Over the past several years, the acquisition of time-based works (artworks that utilize film, video, audio, or digital technology as essential components) by Smithsonian museums has increased dramatically. Realizing that today’s technology is completely changing how individuals and artists represent, portray, or express themselves, the Smithsonian is intent on making Time-Based Media Art (TBMA) a collecting goal and a constant presence in its exhibition spaces, along with producing scholarly publications to deepen the visitors experience with the works.
Just as rapid technological advances and innovations often render yesterday's technology obsolete, time-based and digital artworks present new and complex technical and theoretical challenges to the professionals charged with collecting, cataloging, managing, conserving, and exhibiting them. Beginning with the March 2010 symposium "Collaborations in Conserving Time-Based Art," a three-day series of lectures, panels, and working groups, the interdisciplinary Smithsonian Time-Based Media and Digital Art Working Group was formed to develop protocols and strategies, with input from peer institutions and practitioners nationally and internationally, for the acquisition, installation, and long-term care of time-based and digital art.

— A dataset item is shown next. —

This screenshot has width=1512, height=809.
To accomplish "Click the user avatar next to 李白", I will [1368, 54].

Many of the tasks associated with the preservation of media artworks are highly technical in nature and require a collaborative cross-disciplinary approach to their care. As a result, collections stewardship is dependent upon the development of workflows and protocols that can lie far outside the traditional object-based collections management systems. Caring for these special artworks has required extensive collaboration and cooperation.

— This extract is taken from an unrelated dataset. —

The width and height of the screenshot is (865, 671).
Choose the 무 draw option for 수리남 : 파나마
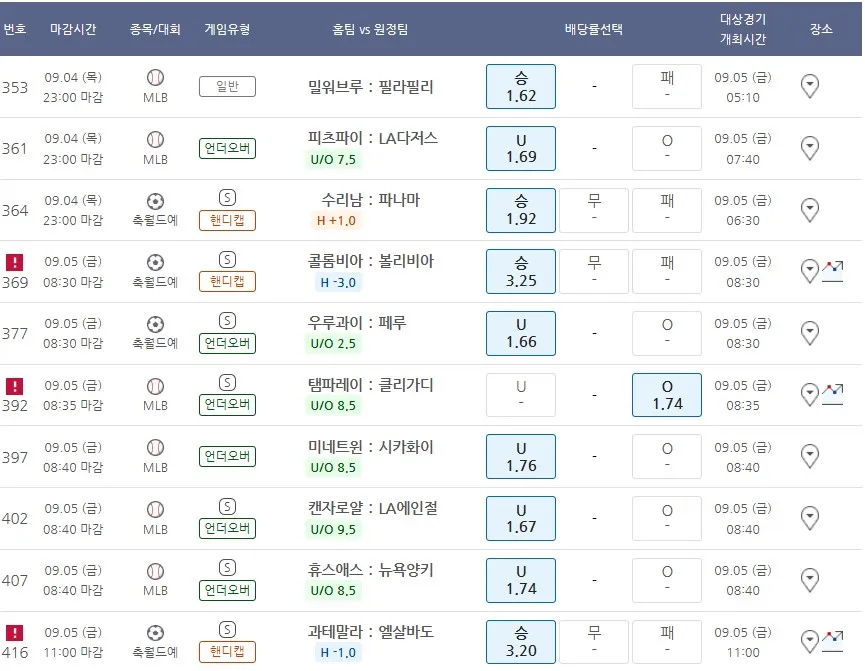point(594,209)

Since 2010, the TBMA Working Group has launched a resource website, hosted roundtables, pursued several valuable learning opportunities, and conducted surveys with the goal of identifying the most prevalent collections care and staffing needs as they pertain to these unique artworks. In addition to the issues confronted by art museums, these initiatives provided opportunities to recognize the equal vulnerability that history and science museums have to data migration that can create the loss of important historic or scientific references. Concerns include technological obsolescence, software incompatibility, and equipment failure, all of which present a serious threat to this important and rapidly growing category of the Smithsonian's diverse collections. Interdisciplinary collaboration is crucial to finding significant solutions of mutual benefit.